(This is part two of a two-post series.)
In 2007, The Daily Show’s Aasif Mandvi, Asian American pop culture commentator Jeff Yang, and Yul Kwon (winner of Survivor: Cook Islands) hosted a roundtable discussion of the portrayal of Asian American men in mainstream culture. During their conversation, the trio discussed their perspectives on and personal experiences with the desexualization of Asian American men and/or their positioning as foreigners, regardless of where they were born. As quoted on Racialicious, Kwon told the audience:
When I was growing up, I was very much influenced by what I saw, and more importantly what I didn’t see, on television. Whenever I saw an Asian American man on television, he was inevitably a kung-fu master who could kick ass but he couldn’t speak English, or a computer geek who could figure out algorithms but couldn’t figure out how to get a date. And for myself, I really think I internalized a lot of these images.
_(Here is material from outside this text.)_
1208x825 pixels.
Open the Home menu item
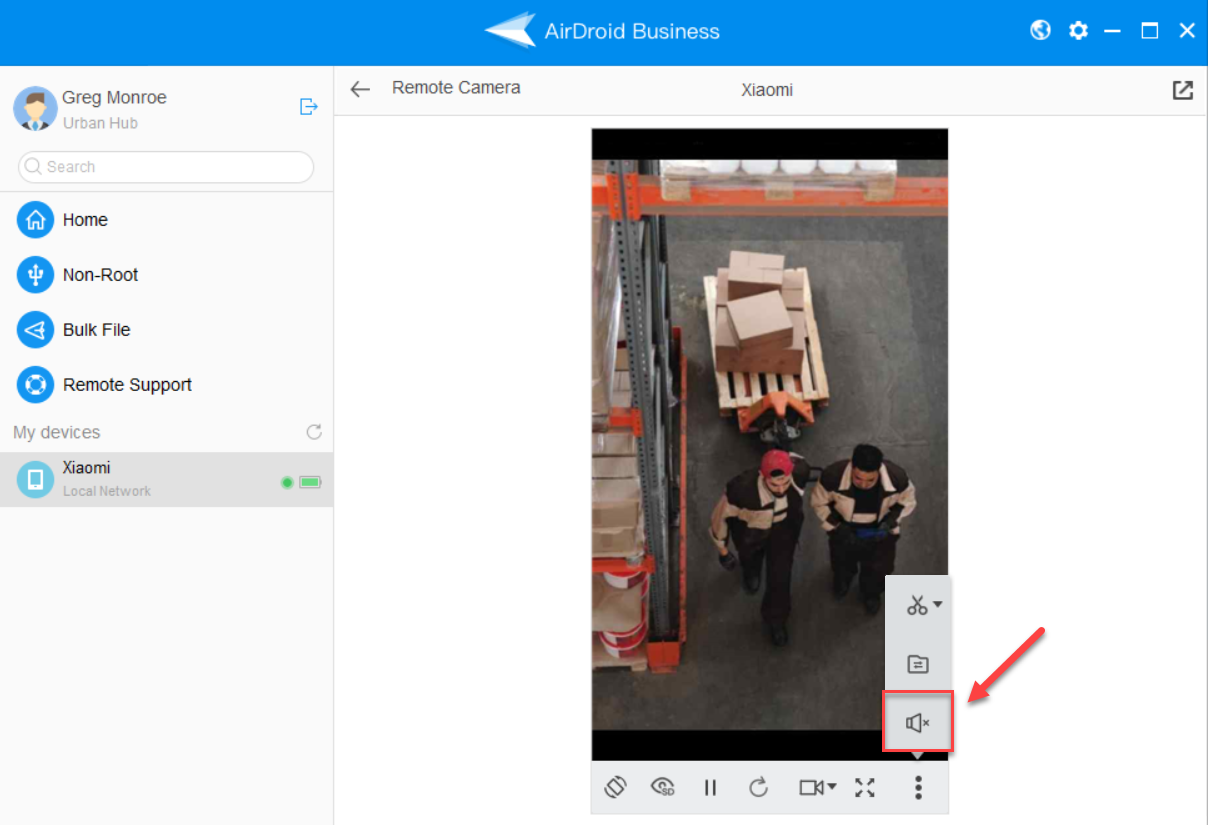tap(85, 220)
Later, Kwon also laments that the two primary Asian male characters on primetime television at the time were Daniel Dae Kim on Lost and Masi Oka on Heroes—two prominent characters who struggle with language barriers. Consequently, Kwon saw the roles as only a half-victory of sorts, pleased for the visibility but disheartened at the stock Asian-as-Other attributes.
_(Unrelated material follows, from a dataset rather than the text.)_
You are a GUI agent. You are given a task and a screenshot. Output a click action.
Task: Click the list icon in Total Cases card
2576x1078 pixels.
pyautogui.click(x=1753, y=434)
Amy Sueyoshi at San Francisco State University senses a shift toward more masculine—or at the very least, humanizing—depictions of Asian American males in mainstream American culture. She cites Kim, now on Hawaii Five-0, as partial proof of that.
I do think now, it’s changing. America’s Best Dance Crew, the first season, the JabbaWockeez won. And Asian American critics said that they were seen as technical, not sexual, but I actually think that they were seen as quite sexual.
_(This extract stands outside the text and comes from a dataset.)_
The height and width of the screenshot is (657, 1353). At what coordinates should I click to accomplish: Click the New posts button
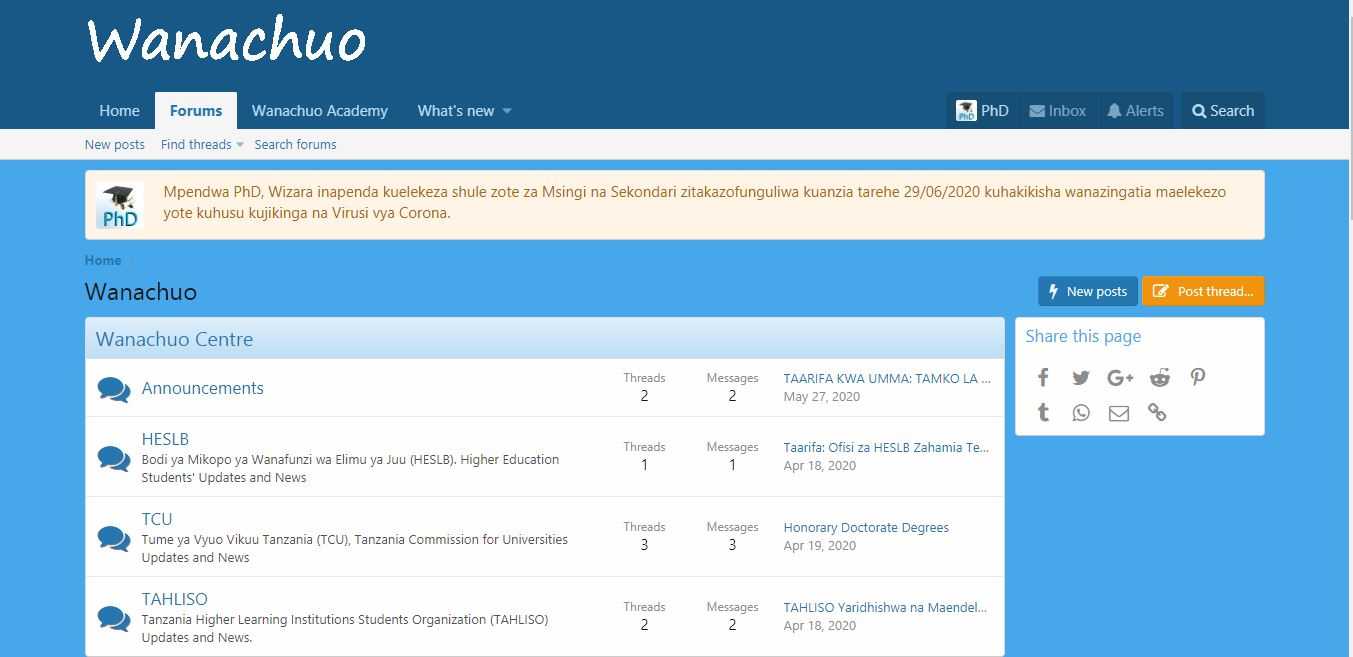pos(1088,291)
There’s also an increased number of Asian American men in mainstream media, and sometimes they’re doctors and whatnot, but you are having more topless scenes, like with Daniel Dae Kim in Lost. He’s portrayed as the oppressive Asian husband, but he evolves as a character and he becomes kind of sexy. So I do think that times are changing.
And almost four years after that roundtable, with Lost and Heroes off the air, we now have the curious case of Ken Jeong, best known as Mr. Chow in The Hangover and Spanish teacher and disgruntled roustabout Chang in Community. These days, Jeong is one of the best-known Asian American stars, and while he’s clearly out to attract laughs rather than swoons (as opposed to the Jon Cho and Kal Penn duo that handily juggles both) I wonder whether he’s really changing the script for Asian Americans in Hollywood.
I wish that The Hangover had hit theaters in 2007 to get that roundtable’s perspective on Mr. Chow, because my immediate reaction to the role in the context of Asian American stereotyping was that it represented more of the same. Don’t get me wrong: Ken Jeong is a hilarious scene-stealer. And I get the fact that the comedy intentionally flaunted stereotypes to elevate the oh-no-they-didn’t factor, but I still give Mr. Chow a meh.
(Oddly, Disagrasian was back on board with the comedian after hearing him talk at length about his apparently small penis, which left me scratching my head since if there’s one totally unfounded stereotype that needs to go away yesterday, it’s the myth of the racially correlated penis length, but that’s for a pending post…)
But what about Chang on Community? Is his surly party-crasher any better? Well, Jeong seemed to appreciate his character’s job as a Spanish teacher, as opposed to “something a little more race-appropriate like mathematics, some sort of camera-making business.”
I’ve only seen a handful of Community episodes, so I’m not well-versed in Chang, but over at Slate, Jessica Grose isn’t a fan. Granted, it largely has more to do with the grating personality assigned to him than how his role conforms to stereotypes. Nevertheless:
The show tries to pump laughs out of how sexually repellent Chang is, and also what a horrible and unfit father he would make because he’s so nutbar. On the first count, it’s a bummer that Community—which usually handles race issues so deftly—falls back on the stereotype of Asian men as unattractive.
And that’s definitely something Mr. Chow and Chang have in common: sexual undesirability. Any feigning of sex appeal gets a laugh because he’s a kooky Asian guy with anger-management issues.
Conversely, Emil Guerillermo, blogging at IamKorean, says Jeong is the best thing to happen to Asian American men on screen in a long time. He sees Jeong’s “running amok” as a definitive trope dissolvent. For instance, on The Hangover:
… he is a combination anti-Jackie Chan and a modern day send-up of a Fu-Manchu-less villain. Oh, and did I mention? He’s NAKED.
So does hilarious, yet repugnant, add up to progress? Does the mainstream visibility that Kwon emphasized in the roundtable outweigh some of the persistent sexual stereotyping against Asian American men?
I’m curious to know what others think, and in the meantime, Yul Kwon offered this astute prescription at the roundtable:
I think if we fundamentally want to change stereotypes of Asian Americans and redefine Asian American men as being men, you have to… show there are Asian American men that meet that Westernized definition and also change that definition (of masculinity) itself.